Yet in the case of Dutry et al. (2025) (https://www.jonaslang.info/userdata/comment-dutry_et-al-2025.pdf), Springer Nature itself failed to follow the STM Ethical Principles for Scholarly Publication, which it co-authored and publicly endorses.
The paper — conceptualized by Prof. Eva Derous — includes serious authorship issues and clear data misrepresentation, such as concealed group differences and misleading analyses designed to reverse or hide effects. My detailed retraction request documents these extensively, and Springer has never disputed this evidence.
Despite this, Springer Nature’s head of ethics refused to act and deferred entirely to a slow and opaque university process. Even worse, Springer systematically rejects misconduct reports, ignores detailed evidence, and refuses to publish direct commentaries or retraction requests — even though it is ethically bound to defend the integrity of the scientific record.
Modern Springer Nature seems a shadow of its former self: in the 1920s, major journals would publish misconduct reports and debates directly, fostering open scientific correction.

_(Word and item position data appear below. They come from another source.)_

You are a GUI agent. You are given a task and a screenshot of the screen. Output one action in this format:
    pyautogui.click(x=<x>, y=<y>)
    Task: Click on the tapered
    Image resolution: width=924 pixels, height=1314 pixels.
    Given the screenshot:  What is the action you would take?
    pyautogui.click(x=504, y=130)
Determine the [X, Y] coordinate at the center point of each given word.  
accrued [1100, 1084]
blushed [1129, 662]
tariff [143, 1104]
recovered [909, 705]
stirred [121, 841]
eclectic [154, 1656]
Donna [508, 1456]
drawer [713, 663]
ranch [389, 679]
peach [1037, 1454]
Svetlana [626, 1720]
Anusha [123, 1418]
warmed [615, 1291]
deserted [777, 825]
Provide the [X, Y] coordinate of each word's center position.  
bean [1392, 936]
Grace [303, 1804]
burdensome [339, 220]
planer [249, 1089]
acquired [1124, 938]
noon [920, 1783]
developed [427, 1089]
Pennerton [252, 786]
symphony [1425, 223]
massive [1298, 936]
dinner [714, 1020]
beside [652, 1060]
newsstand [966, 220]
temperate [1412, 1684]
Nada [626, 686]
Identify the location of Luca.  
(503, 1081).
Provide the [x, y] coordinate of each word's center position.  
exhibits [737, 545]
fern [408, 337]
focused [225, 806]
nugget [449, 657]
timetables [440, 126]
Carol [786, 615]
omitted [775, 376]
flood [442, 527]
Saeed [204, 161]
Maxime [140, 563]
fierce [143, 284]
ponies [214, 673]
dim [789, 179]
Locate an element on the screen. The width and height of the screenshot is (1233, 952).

Today, it appears these principles are abandoned in favor of institutional self-protection.
I discuss these systemic failures in more detail in my paper Science Eroded (https://tinyurl.com/scienceeroded or https://www.jonaslang.info/userdata/manuscript-v4-osf-rendered.pdf), which examines how institutions publicly champion ethics while privately enabling misconduct and silencing critics (including me as a whistleblower who has lost two faculty positions and has been the target of multiple retaliatory complaints now).
How can researchers trust Springer Nature’s policies when it demands rigor from authors but fails to uphold its own basic ethical responsibilities?
Demanding compliance from researchers while ignoring foundational principles internally sends a dangerous signal: that accountability is only for others, not for those in power.
I read your comment here and the document on the Dutry article via the link. I don’t see the connection between AI tool authorship and your personal feud with your colleagues, so this doesn’t seem like the appropriate topic for this discussion. Can't you file a complaint somewhere?
In regard to your claims about authorship issues, these seem highly exaggerated. Non peer-reviewed master's theses that aren’t cited? Is that really the standard for referencing in academic work? Please, Mr. Lang, show me all the references to relevant master’s theses you’ve included in your academic publications... And when I look further into the paper by Dutry, it just seems like a youth version of an existing test you weren’t involved in at all. Strange mental gymnastics to interpret that as abuse of intellectual rights or authorship.